Provided information below:
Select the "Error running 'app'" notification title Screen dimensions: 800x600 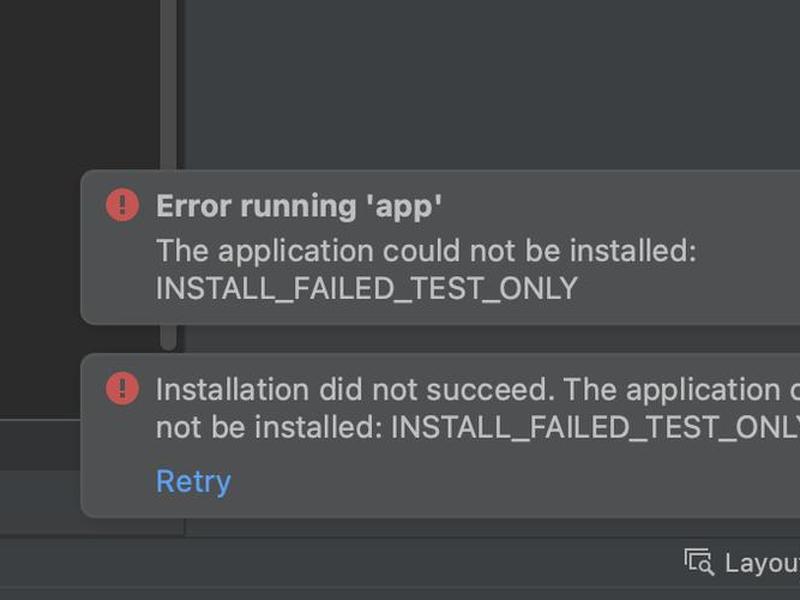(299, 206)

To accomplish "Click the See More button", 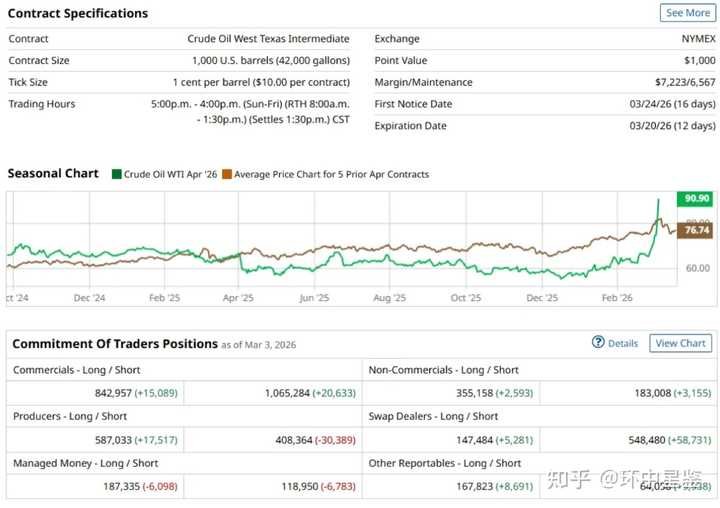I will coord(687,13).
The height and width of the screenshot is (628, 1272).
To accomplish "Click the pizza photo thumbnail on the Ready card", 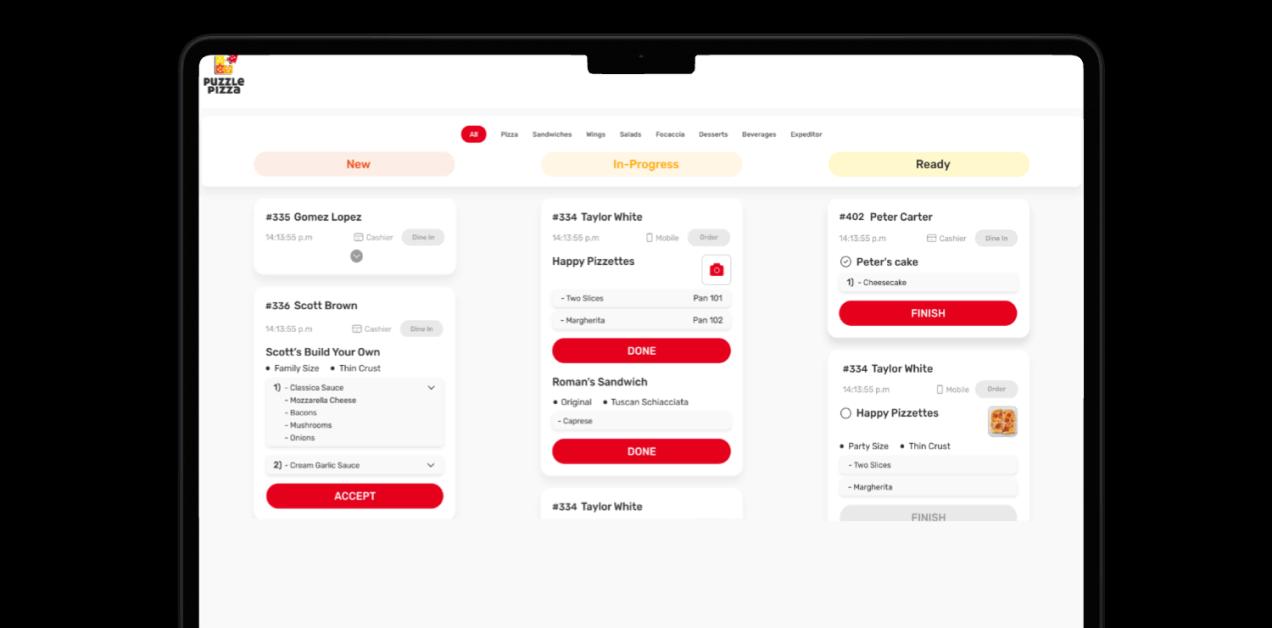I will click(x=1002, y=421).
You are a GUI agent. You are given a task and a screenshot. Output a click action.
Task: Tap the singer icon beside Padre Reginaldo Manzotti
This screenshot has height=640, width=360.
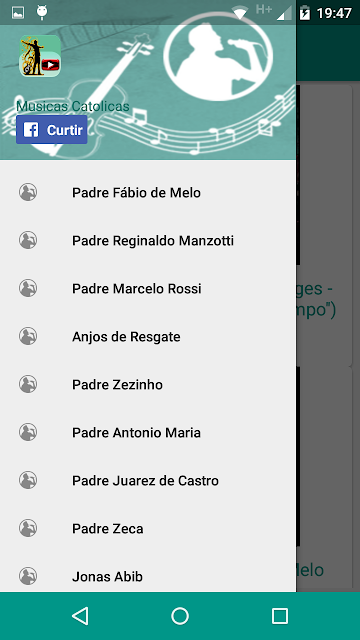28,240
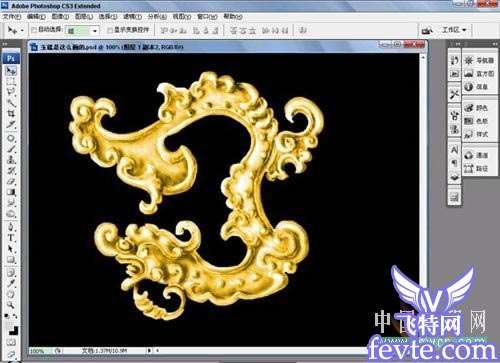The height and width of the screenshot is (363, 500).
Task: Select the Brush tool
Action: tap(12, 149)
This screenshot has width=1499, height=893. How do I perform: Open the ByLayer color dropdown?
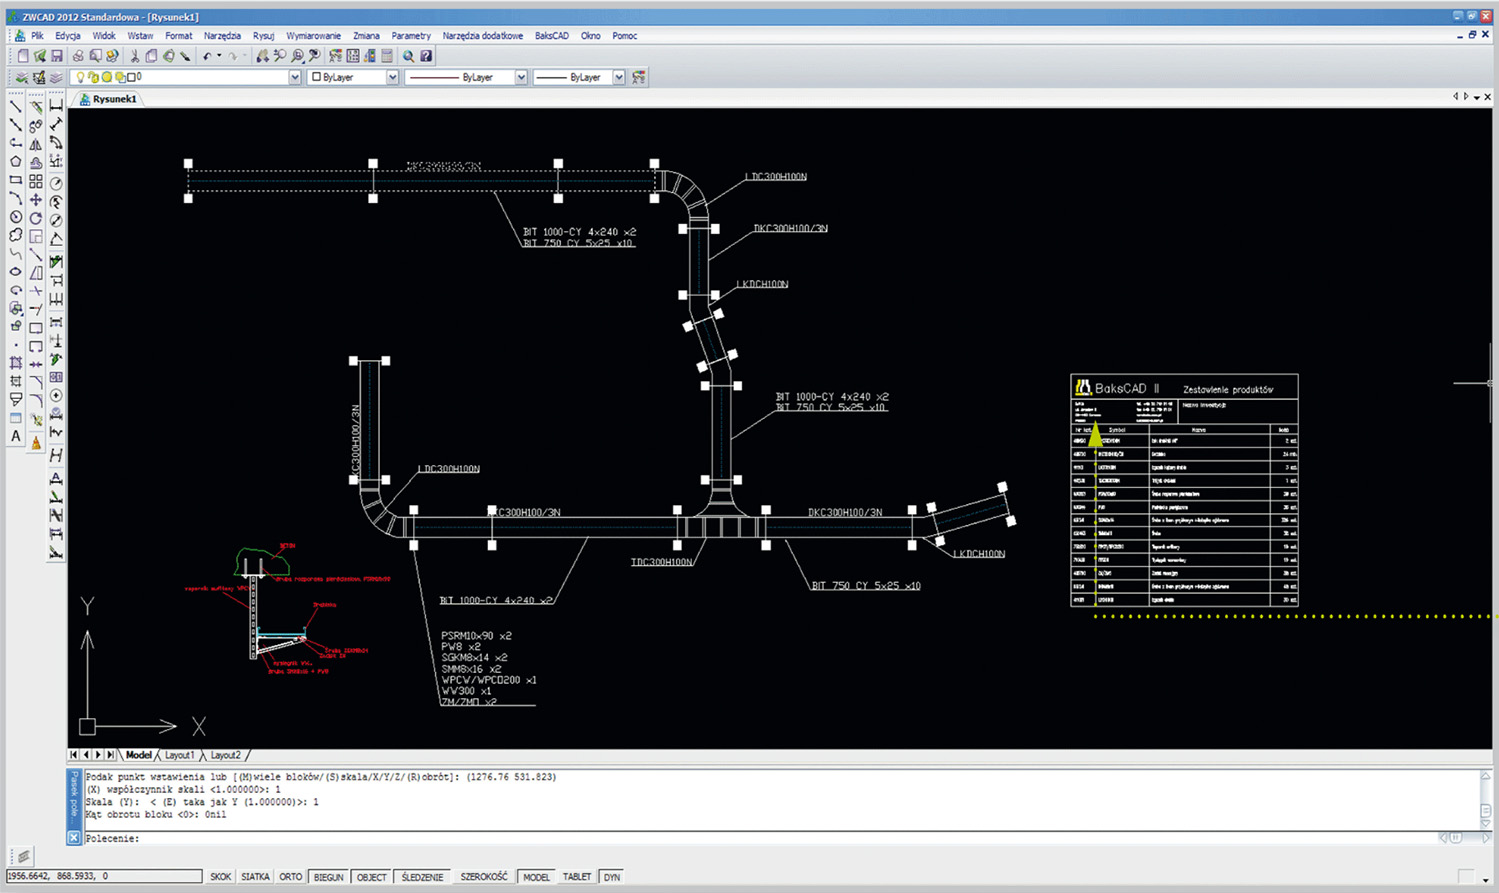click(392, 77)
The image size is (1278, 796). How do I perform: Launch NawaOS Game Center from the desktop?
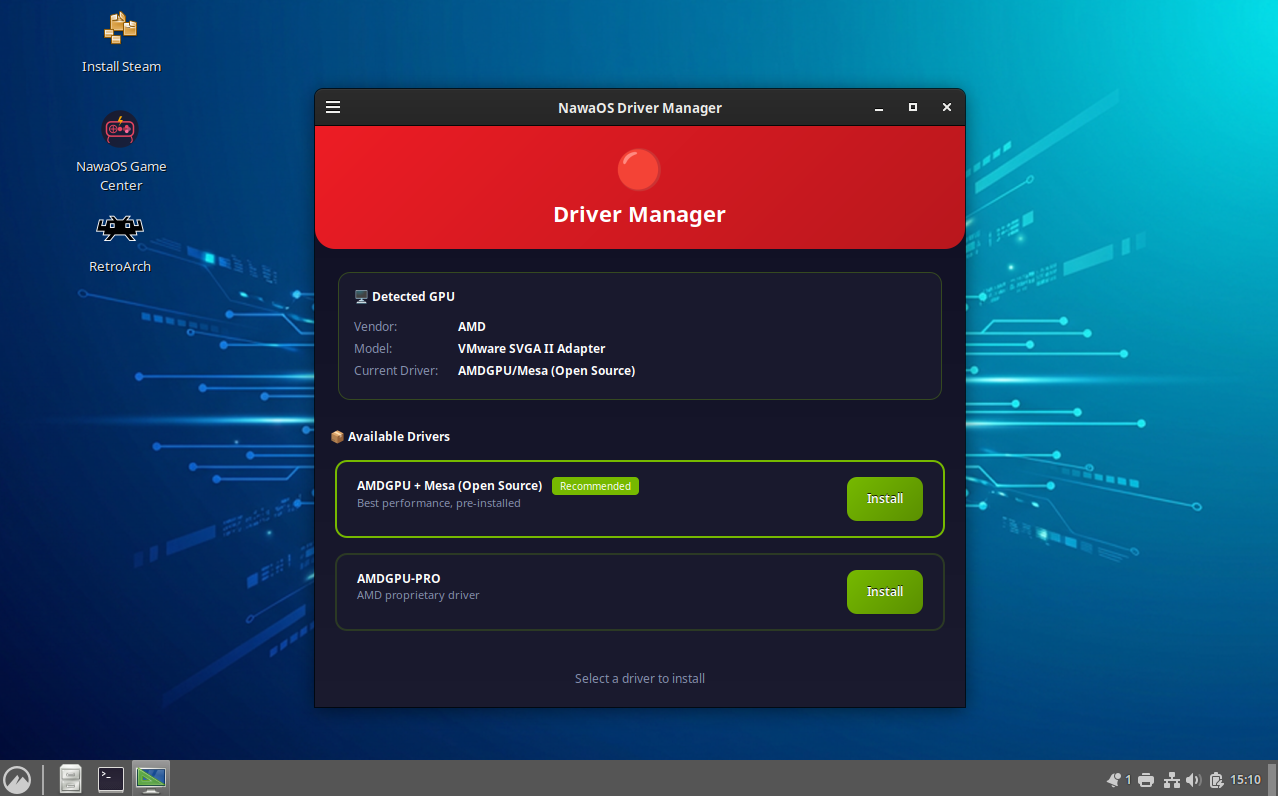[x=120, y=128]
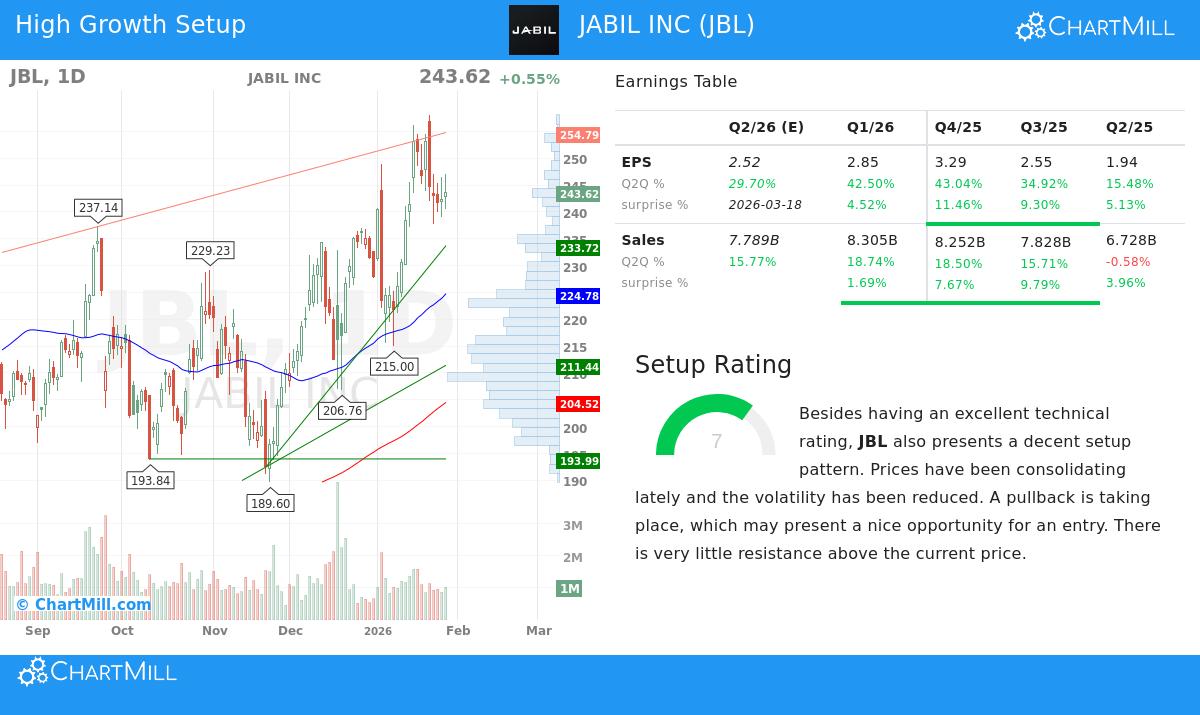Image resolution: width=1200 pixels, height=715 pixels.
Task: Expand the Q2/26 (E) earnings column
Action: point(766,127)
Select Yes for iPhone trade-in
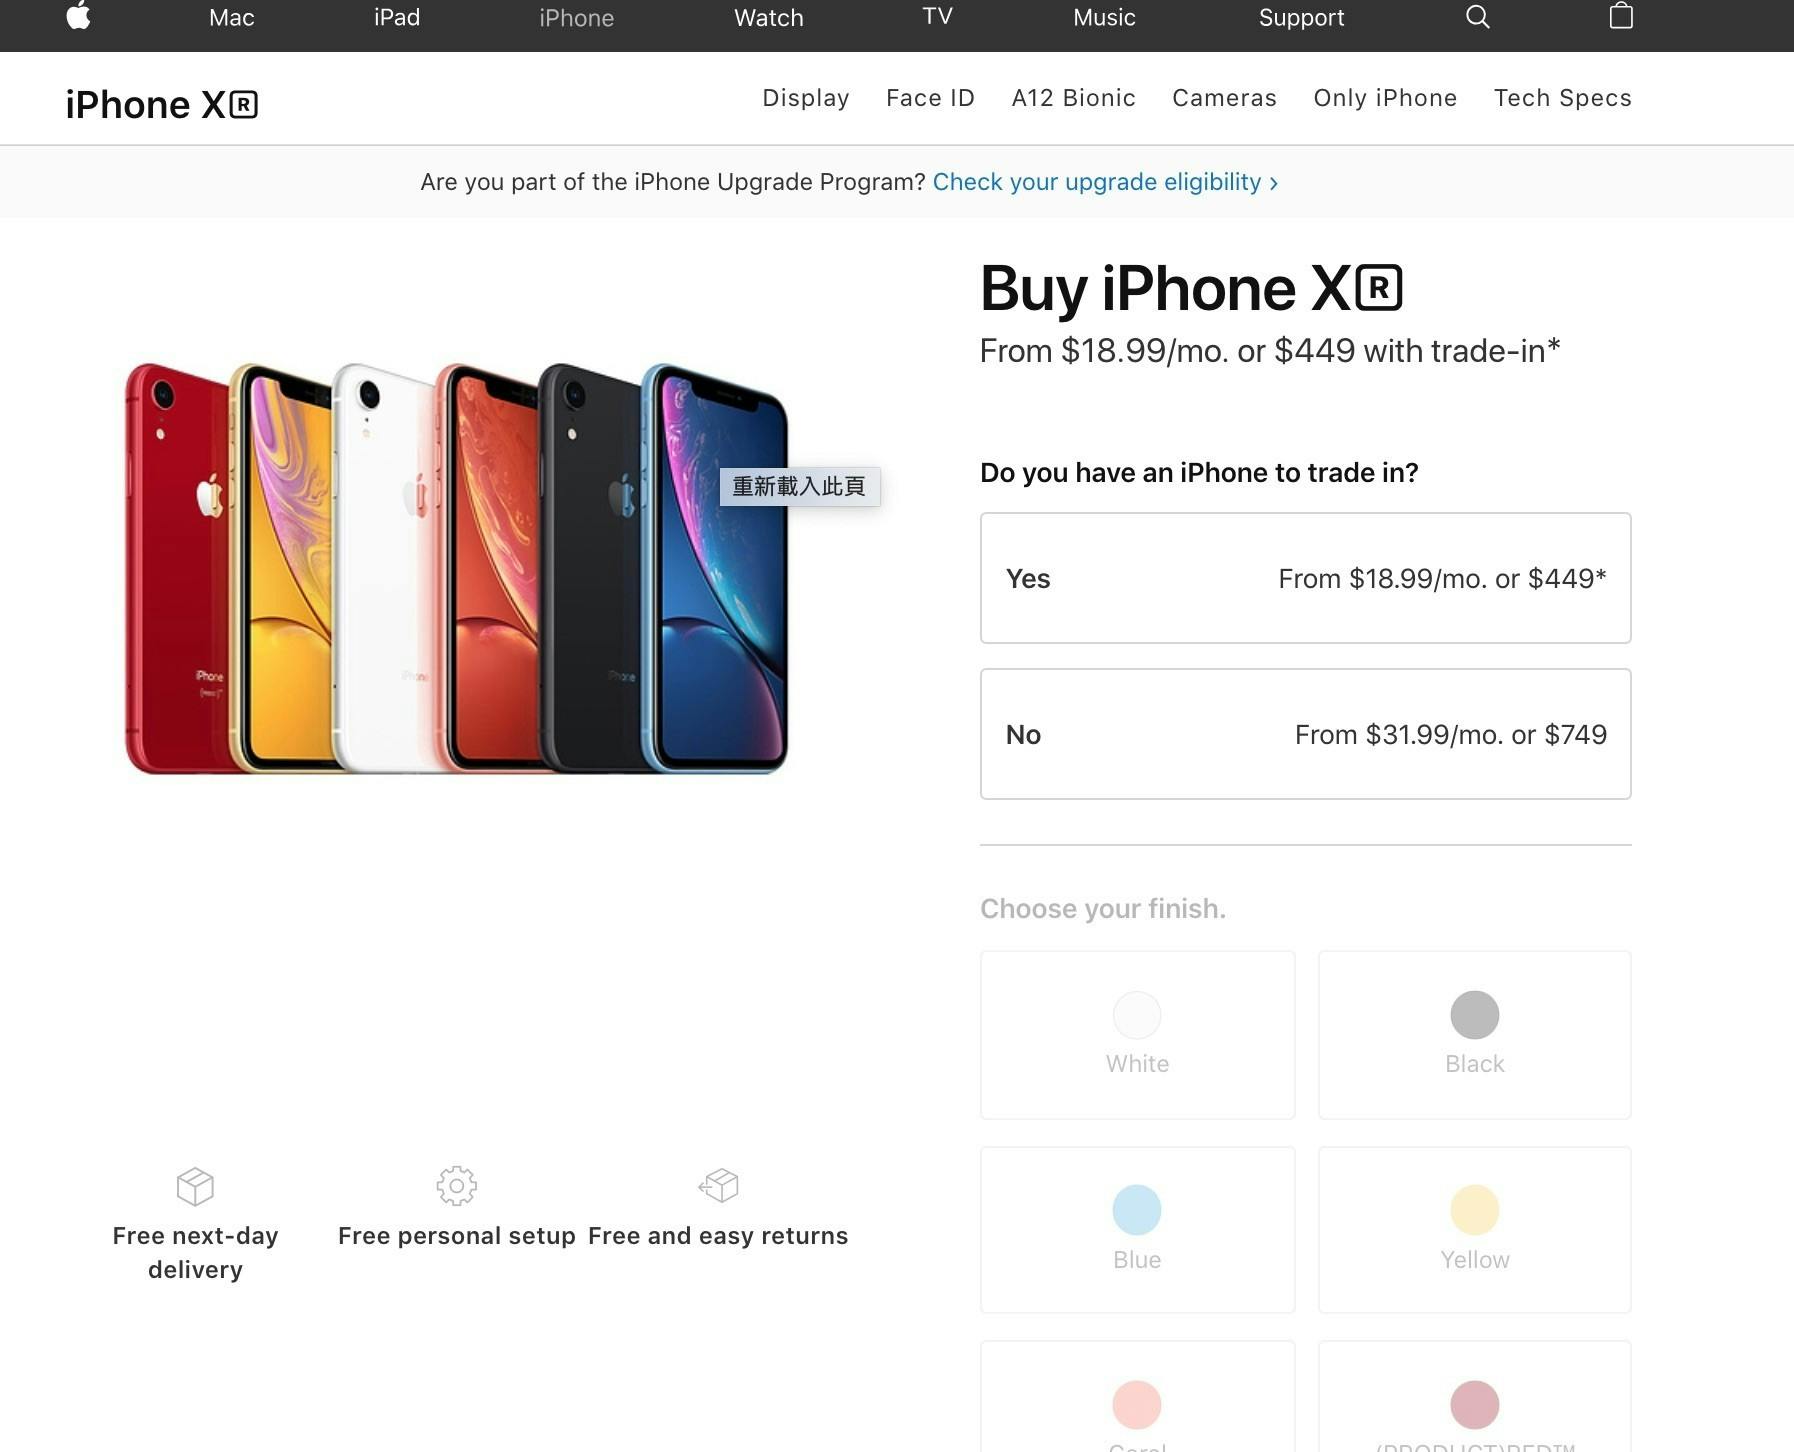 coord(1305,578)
End of Provided information.
Task = Without any pictures, reproduce exactly the lines from the line that contains "You are a GUI" to the end of the entries above, both ends included.

Response =
You are a GUI agent. You are given a task and a screenshot. Output a click action.
Task: Tap the singer icon beside Padre Reginaldo Manzotti
This screenshot has height=640, width=360.
28,240
The height and width of the screenshot is (363, 500).
Task: Select the Brush tool
Action: tap(12, 149)
This screenshot has width=1499, height=893. How do I perform: Open the ByLayer color dropdown?
click(392, 77)
The image size is (1278, 796). How do I perform: Launch NawaOS Game Center from the desktop?
[x=120, y=128]
Image resolution: width=1200 pixels, height=715 pixels.
Task: Expand the Q2/26 (E) earnings column
Action: point(766,127)
Select Yes for iPhone trade-in
 coord(1305,578)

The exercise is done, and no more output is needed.